その人が、こんなことを言った。「自分は失敗者ですよ。昔は自分のことしか考えてなくて子供なんて構ったことがなかった。男親は給料を稼ぐのが仕事だと思っていたからね。でも、子供が一番かわいい時期に1分でも一緒にいたほうがいいよ。これは失敗した人間からのアドバイスです。自分もできることならやり直したい」。大企業で役員まで勤めたというから、「当時はみんな仕事中心だったんじゃないですか」と聞いたら、「そうじゃない人もいましたよ」という。

3歳までのかわいい盛り、手がかかる時期というのは、長い目で見ればほんの一時期。そこの体験が充実しているかどうかで、年をとってから目を細めて思い出せるか、「失敗者ですよ」と悔やむことになるか決まるものなら、今は子供のために時間を使ったほうがいいのだろう。10歳を過ぎたムスメに父親が相手をしてもらえるどうかは定かではないし、成人すれば会える機会も減っていく。自分を失敗者だというおじさんは、遠く香港に暮らすムスメとその孫とは主にネットでコミュニケーションしているという。

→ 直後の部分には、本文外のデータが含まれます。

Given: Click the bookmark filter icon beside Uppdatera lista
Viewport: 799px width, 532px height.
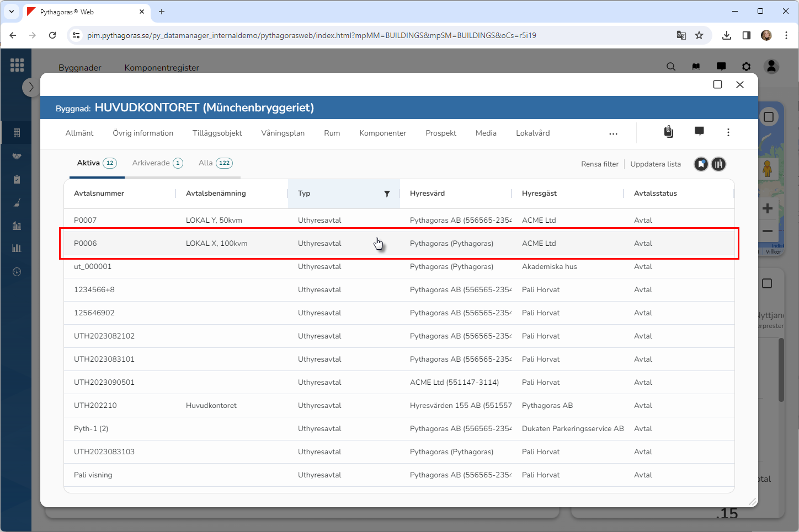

夜寝かしつけるために一緒に布団に潜り込んだ。ころりと横たわったムスメは、やんやん言うでもなく、すぐに寝てしまうでもなく、パッチリと目を見ひらいたままこちらを見つめていた。ふいに、「パパ、ちゃっちゃん、パパ、ちゃっちゃん」と何度か自分と父を順に指差す。「そうだね、パパだね、りさちゃんだね」とぼくは返す。するとムスメは、舌足らずな裏返りぎみの声で「ちゅ」と言って小さな顔をぼくに押し付けてきた。相好を崩す父親を見て満足そうに笑うムスメ。今はただ単にかわいいとしか思わないけど、きっと、こういう経験が貴重なんだ。